The ant colony algorithm (ACO) was developed by Dorigo et al. [74] as a novel heuristic for solving difficult combinatorial optimization tasks. The ACO was developed based on inspiration from the level of organization in natural ant colonies. Ants are endowed with the ability to find the shortest path to their colonies through deposition of pheromone along their path to guide the subsequent ants toward their food source or to their colony. The pheromone deposited by the ants along their path evaporates with time; hence, paths with less pheromone will become less popular while the path mostly chosen by the ants will keep having higher pheromone concentration as many ants will keep choosing it as the shortest path to their colony (this results to convergence in the ACO). Many works in the field of IDS have tried to combine ACO with SVM; for instance, Gao et al. [75] suggested a novel ID approach that combined ACO (for FS) and SVM (for ID). In this approach, the intrusion features are represented as graphere nodes where the edges denote the addition of new features. The ants travel through the graph to add nodes until the termination condition is met. The fisher discrimination rate is adopted as the heuristic information for the ants’ traversal. To ensure than several SVM classifiers are not trained, the method succeed to minimize the number of features, thereby improved SVM performance. Another study by Wang et al. [71] combined ACO with SVM; the ACO was used for selection of features with a feature weighting SVM. The accuracy of SVM classification and feature subset dimension was used to establish a comprehensive fitness weighting index. Then, ACO was used for global optimization as its multiple search capabilities helped to reach optimality. The selected key network data features and the estimated IG access were used to access various features weights for building the SVM based on the features of network attacks. Lastly, the final design of the local search methods is refined to ensure no redundant features in the selected features while improving the convergence resistance. The performance of the algorithm was evaluated on KDD1999 dataset and the results show the ability of the approach to achieve effective features dimensionality reduction, thereby improving the accuracy and speed of network ID [76].

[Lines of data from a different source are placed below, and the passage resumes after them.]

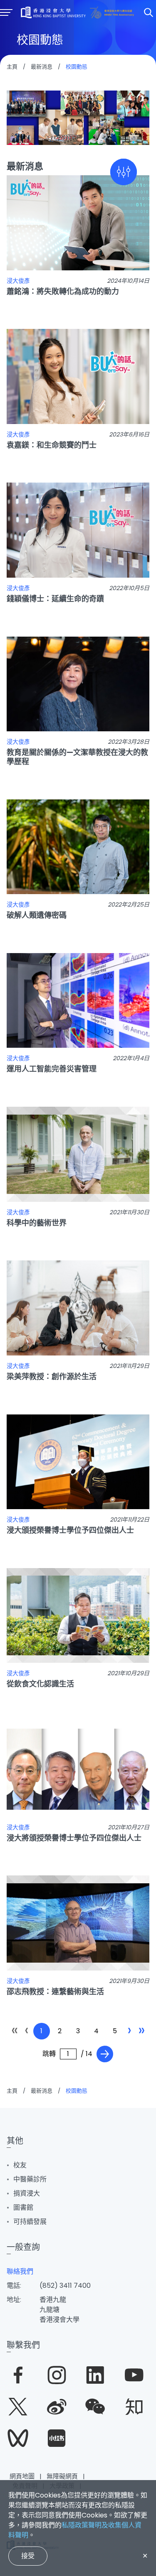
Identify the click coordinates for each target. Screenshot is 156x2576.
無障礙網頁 (62, 2476)
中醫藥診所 (30, 2179)
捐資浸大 (26, 2193)
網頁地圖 (22, 2476)
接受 (28, 2556)
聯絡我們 (20, 2271)
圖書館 (23, 2207)
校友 (20, 2165)
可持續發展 (30, 2221)
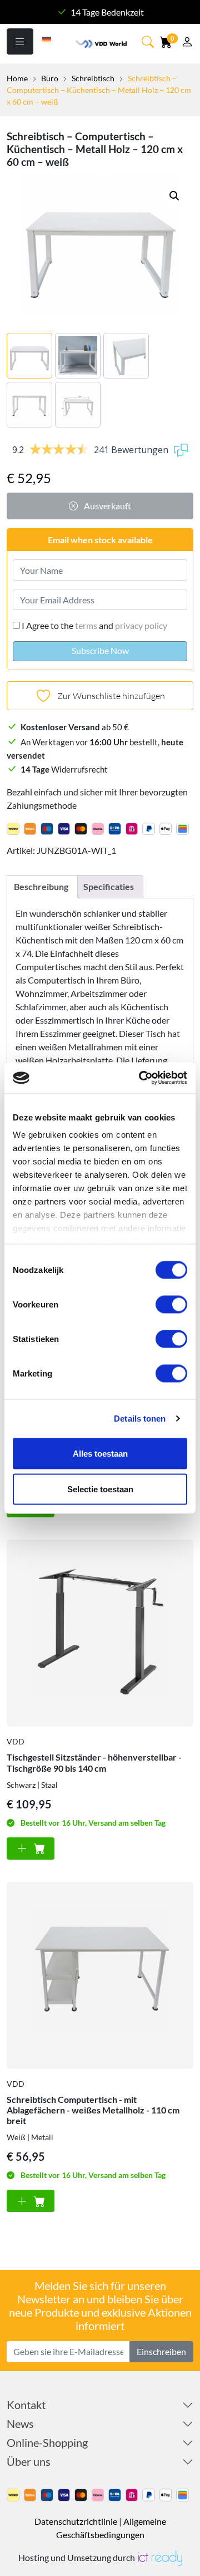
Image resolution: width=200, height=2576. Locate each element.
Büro (49, 78)
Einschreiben (161, 2351)
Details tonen (140, 1418)
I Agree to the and (93, 625)
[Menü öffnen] (20, 41)
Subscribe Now (100, 650)
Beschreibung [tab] (41, 886)
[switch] (171, 1304)
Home (17, 78)
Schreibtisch (93, 78)
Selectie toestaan (100, 1488)
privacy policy (141, 625)
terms (86, 625)
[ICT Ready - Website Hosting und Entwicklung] (159, 2557)
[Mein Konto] (187, 43)
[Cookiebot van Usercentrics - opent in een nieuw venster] (141, 1078)
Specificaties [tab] (108, 886)
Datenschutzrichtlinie (75, 2521)
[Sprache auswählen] (46, 38)
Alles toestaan (100, 1453)
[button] (174, 196)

4.1.4. Limitations of parameters containing algorithm

Combining the optimization algorithm with the classification algorithm could improve the performance of the classifiers, Sections 5.1, 5.2, and 5.3 explain some of the work in the IDS that combine optimization algorithms with SVM, these three algorithms (PSO, GA, and ACO) are no longer can survive against the new types of attacks, all these algorithms suffer from many lacks and problems make it inefficient when facing new types of attacks, these algorithms are probabilistic algorithms and require specific parameters that need to be controlled when it make the experiment take long time to be performed [77] as different frameworks require specific control parameters. For instance, GA relies on mutation and crossover parameters as the selection operator while PSO relies on inertia weight, cognitive and social parameters; similarly, ACO requires tuning of the specific algorithmic parameters. It is important that the algorithm specific parameters are well tuned as they determine the performance of the specific algorithms. Improper parameter tuning could either increase the algorithmic computational effort or cause local optima entrapment. Hence, the need to use new designed optimization algorithms that overcome these lacks and problems has become the new way for the researchers in the field of IDS. In the next section we explain two newly proposed optimization algorithms that could be used in the field of IDS.

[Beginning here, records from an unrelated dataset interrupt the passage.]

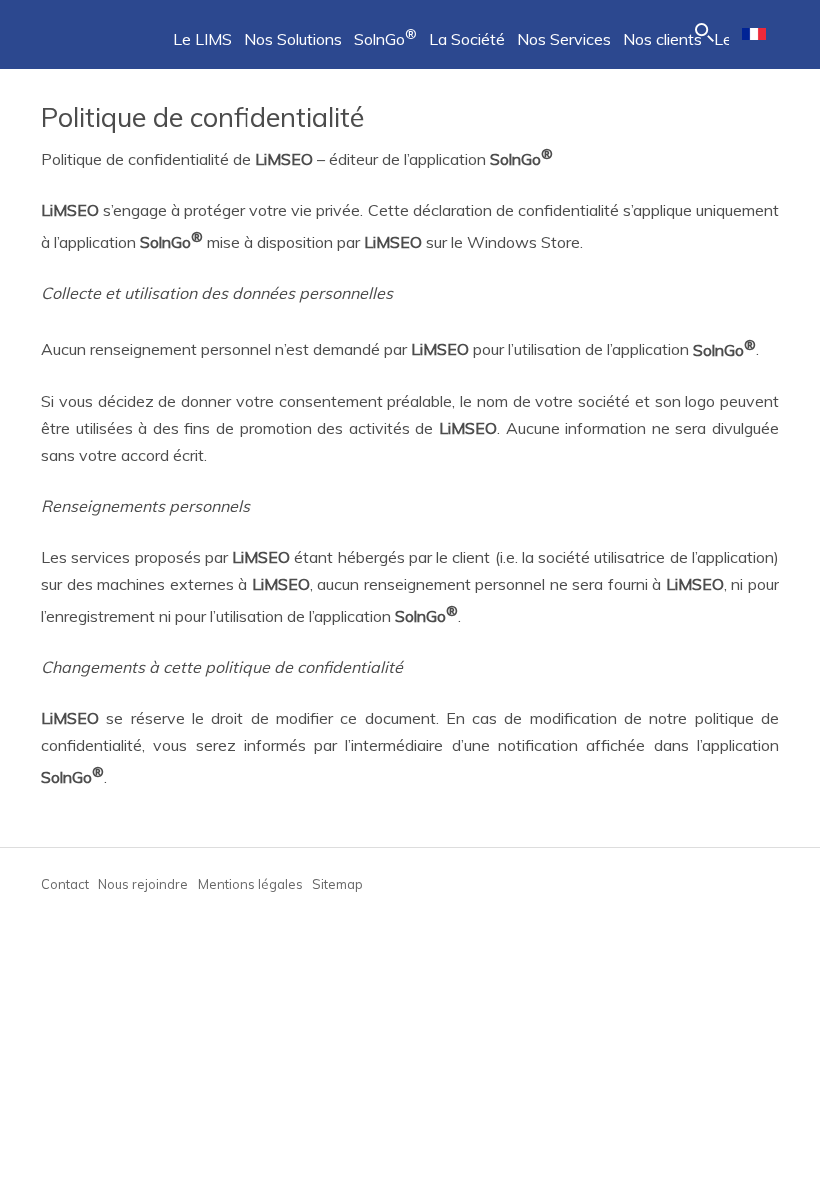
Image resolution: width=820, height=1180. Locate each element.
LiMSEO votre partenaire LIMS (91, 30)
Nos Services (564, 39)
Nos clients (662, 39)
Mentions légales (250, 884)
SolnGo (385, 39)
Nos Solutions (293, 39)
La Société (467, 39)
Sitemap (337, 884)
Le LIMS (202, 39)
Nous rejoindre (143, 884)
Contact (65, 884)
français (754, 34)
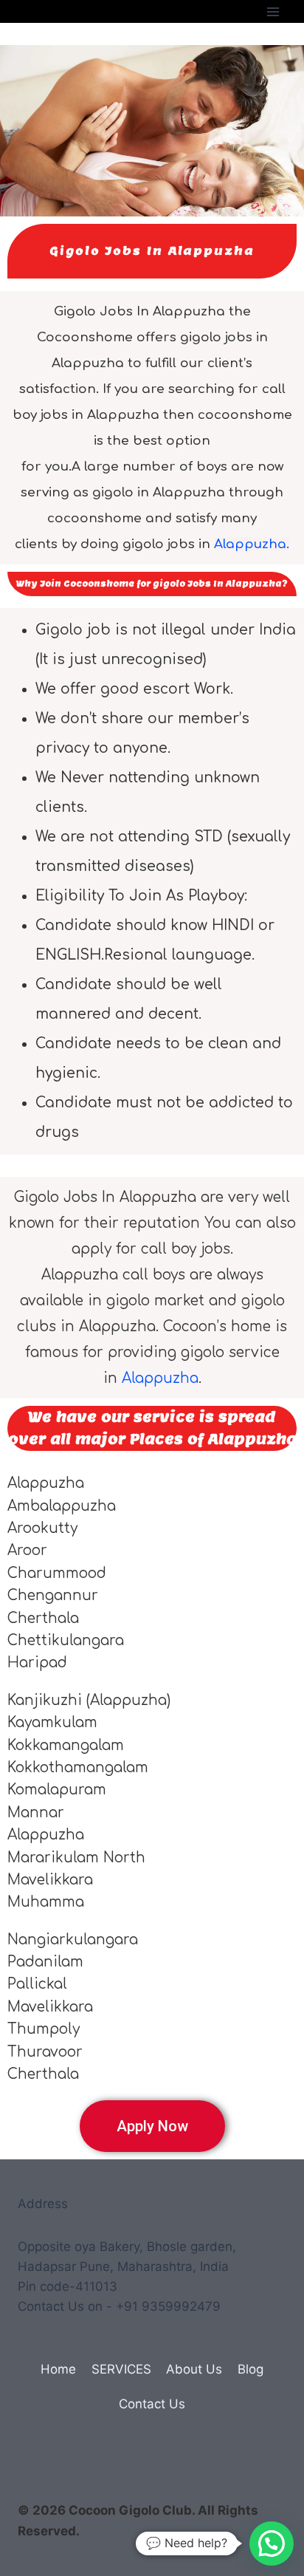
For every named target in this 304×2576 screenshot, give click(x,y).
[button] (271, 2543)
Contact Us (152, 2403)
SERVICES (121, 2369)
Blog (250, 2369)
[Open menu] (272, 11)
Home (58, 2369)
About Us (194, 2369)
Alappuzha (160, 1378)
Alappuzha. (251, 544)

4.2. Parameters Less Algorithms

4.2.1. Teaching learning-based optimization algorithm (TLBO)

This algorithm was developed by [78] as an optimization strategy for solving mechanical design-related problems; it requires no user-defined parameter and has been evaluated on different benchmark functions where it has performed excellently compared to other algorithms. The feasibility of using the novel TLBO in the selection of optimal free SVM parameters has been studied by [79]. The results showed the success of the hybrid SVM–TLBO in finding the optimal parameters and achieved good predictions in comparison to the normal SVM. Another study by [80] extended the SVM-TLBO via introduction of a dimension reduction approach for minimizing the number of input variables using PCA, KPCA, and independent component analysis (ICA). The study by [81] reported the better performance of TLBO compared to some of the existing population-based optimization algorithms. The effect of sample size and number of iterations on TLBO performance has also been evaluated by Rao and Patel [82]; the study confirmed the possibility of applying TLBO on several optimization tasks. Kiziloz et al. [83] recommended 3 multi-objective TLBO frameworks as feature subset selectors in binary classification FSS-BCP. Among the 3 methods, MTLBO-ST presented as the fastest algorithms despite providing few numbers of non-dominated solutions. However, MTLBO-NS explored the solution space and achieved a set of nondominated solutions at reduced execution time. MTLBO-MD achieved similar solutions with MTLBO-NS within a significantly reduce period. Hence, the proposed MTLBO were evaluated for their performance using ELM, SVM, and LR.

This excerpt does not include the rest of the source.